Pepper growers in Northern Europe need to remain vigilant for a potentially damaging new thrips pest species, Thrips parvispinus – warns Koen Merkus, IPM and Pollination Specialist at Biobest.
“Over the past 4-5 years, Thrips parvispinus outbreaks have become more frequent in ornamental crops in the Netherlands,” he says. “They have generally been found in tropical foliage plants, hiding in new, rolled-up leaves – making them difficult to target with sprays.
Major yield losses
“Originating from South-East Asia, parvispinus is causing widespread major yield losses in red chilli pepper crops in India and Thailand.
“In Spain, the pest has become a challenging issue in bell and pointed pepper crops – impacting yields. While causing damage to flowers and leaves similar to Western Flower Thrips (WFT), T. parvispinus also inflicts characteristic damage to growing points causing stunted growth. Heavy infestations cause damage in the young leaves which sometimes resembles broad mite damage. Damaged fruits may subsequently stick to leaves and exhibit brownish, and sometimes wet, spots.”
Challenging to control
Compared to WFT, Koen says parvispinus is proving more difficult for growers to control – an issue confirmed in trials conducted by Senior Researcher Juliette Pijnakker at Biobest Nederland.
“The predatory mites, which form the backbone of effective WFT control strategies, appear to behave differently; they predate less on parvispinus and are so less effective,” he says. “To compensate, Dutch ornamental growers are employing higher rates of Amblyseius-System (Amblyseius (Neoseiulus) cucumeris) – to slow down pest development.

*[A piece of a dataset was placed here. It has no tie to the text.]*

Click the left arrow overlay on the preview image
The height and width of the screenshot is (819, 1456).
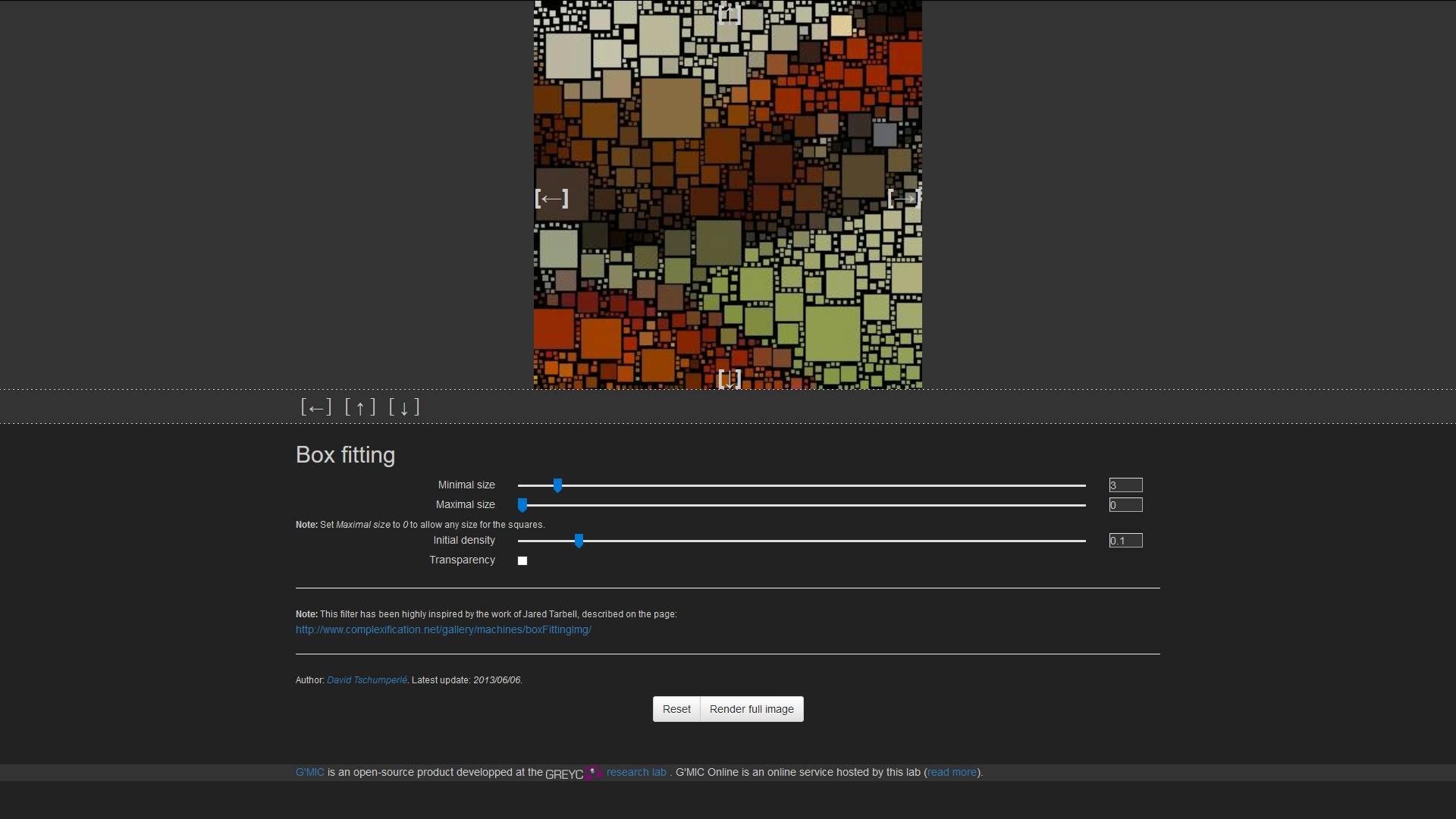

“Generalist predators – such as Orius-System, Macrolophus-System, and Chrysopa-System – perform well on pollen-producing plants, such as peppers, and can feed on parvispinus. However, on pollenless ornamental crops, they do not establish as well. It will be more challenging to develop effective control strategies for ornamentals,” he warns.
Timely & correct identification
To limit damage in pepper crops, Koen advocates growers should aim for timely and correct identification of parvispinus. However, he warns the tiny pest can easily be confused with Echinothrips americanus.
“Echinothrips is dark coloured with a reddish, dark brown neck,” explains Koen. “Parvispinus is subtly different – while also having a black abdomen, its rear and middle thorax segments are yellowish brown while the front segment and head are brown. Wageningen University and Research Greenhouse Horticulture has compiled a helpful downloadable thrips identification poster*. If in doubt, growers should collect a sample of the pest and consult their Biobest advisor for help with identification.”
With no silver bullet to control this pest, to minimise damage Koen recommends a preventative, rather than curative, approach.
“As things stand, we urge pepper growers in Northern Europe to remain highly vigilant and introduce higher rates of predatory mites and Orius-System as soon as the pest is confirmed,” he says. “Meanwhile, the Biobest team is working on developing targeted strategies for different regions.”